▶ **Consigne**:
Recopiez tout ce qui va de la ligne contenant "Open the Explorer view in activity bar" jusqu'à la fin des entrées, en remplaçant "Crop" par "Rotate" et sans rien changer d'autre. Laissez les images de côté.

++++++++++

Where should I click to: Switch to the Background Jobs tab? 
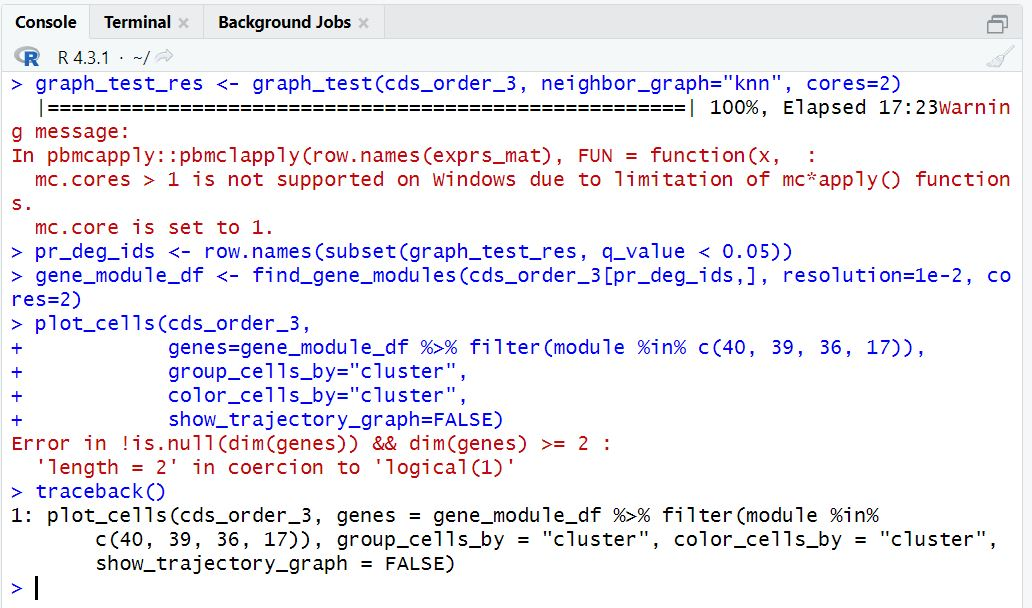tap(282, 20)

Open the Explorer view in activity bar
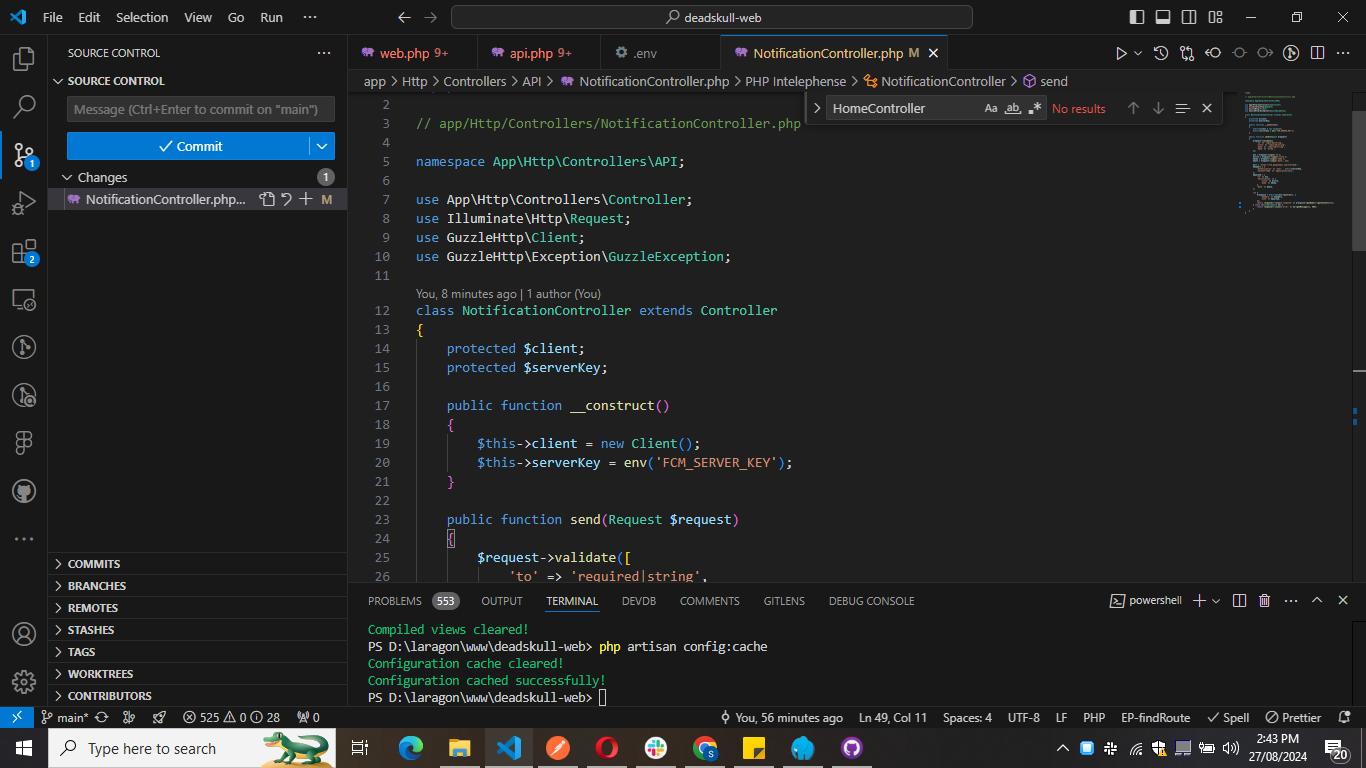(x=24, y=59)
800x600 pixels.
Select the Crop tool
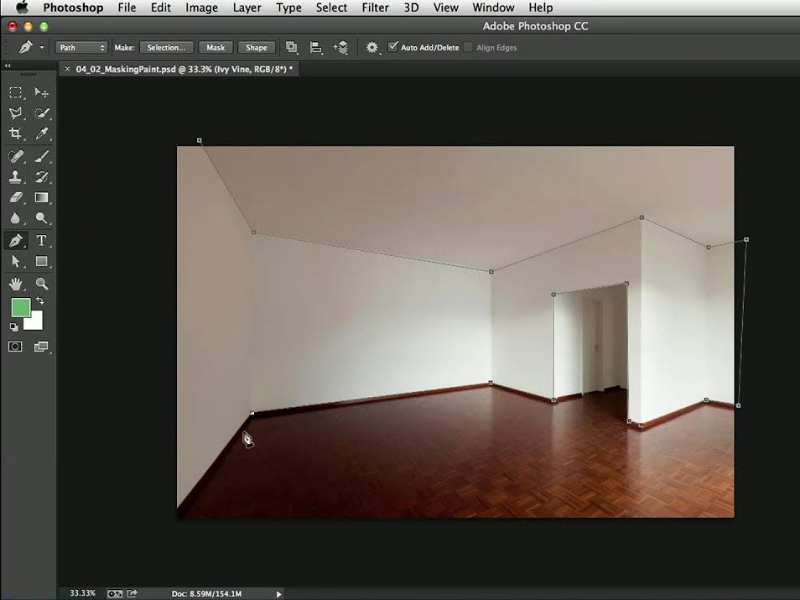[x=16, y=134]
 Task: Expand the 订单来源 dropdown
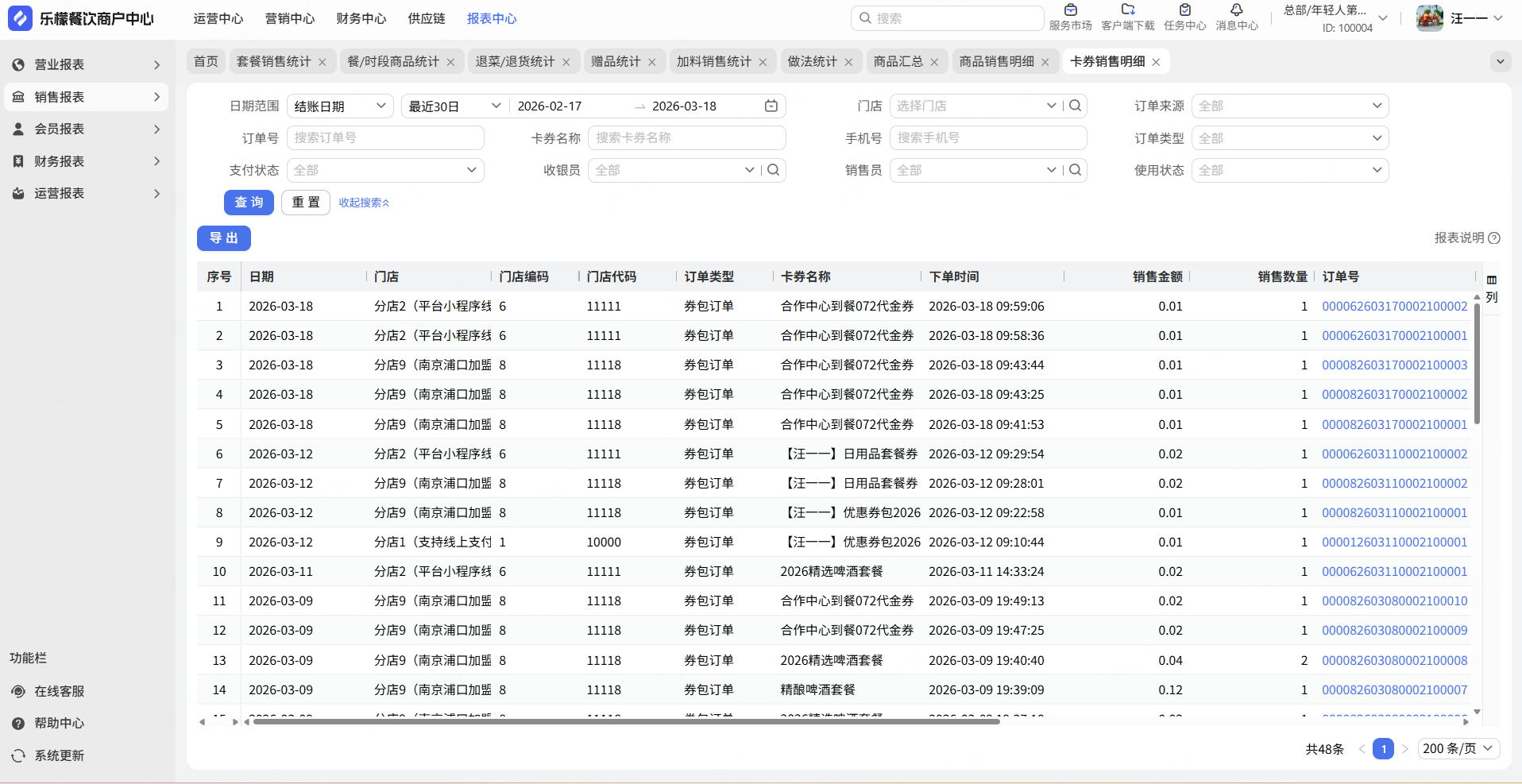click(1289, 106)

++++++++++

▶ **Réponse complète**:
Open the Explorer view in activity bar
(x=24, y=59)
800x600 pixels.
Select the Rotate tool
[x=16, y=134]
 Task: Expand the 订单来源 dropdown
click(1289, 106)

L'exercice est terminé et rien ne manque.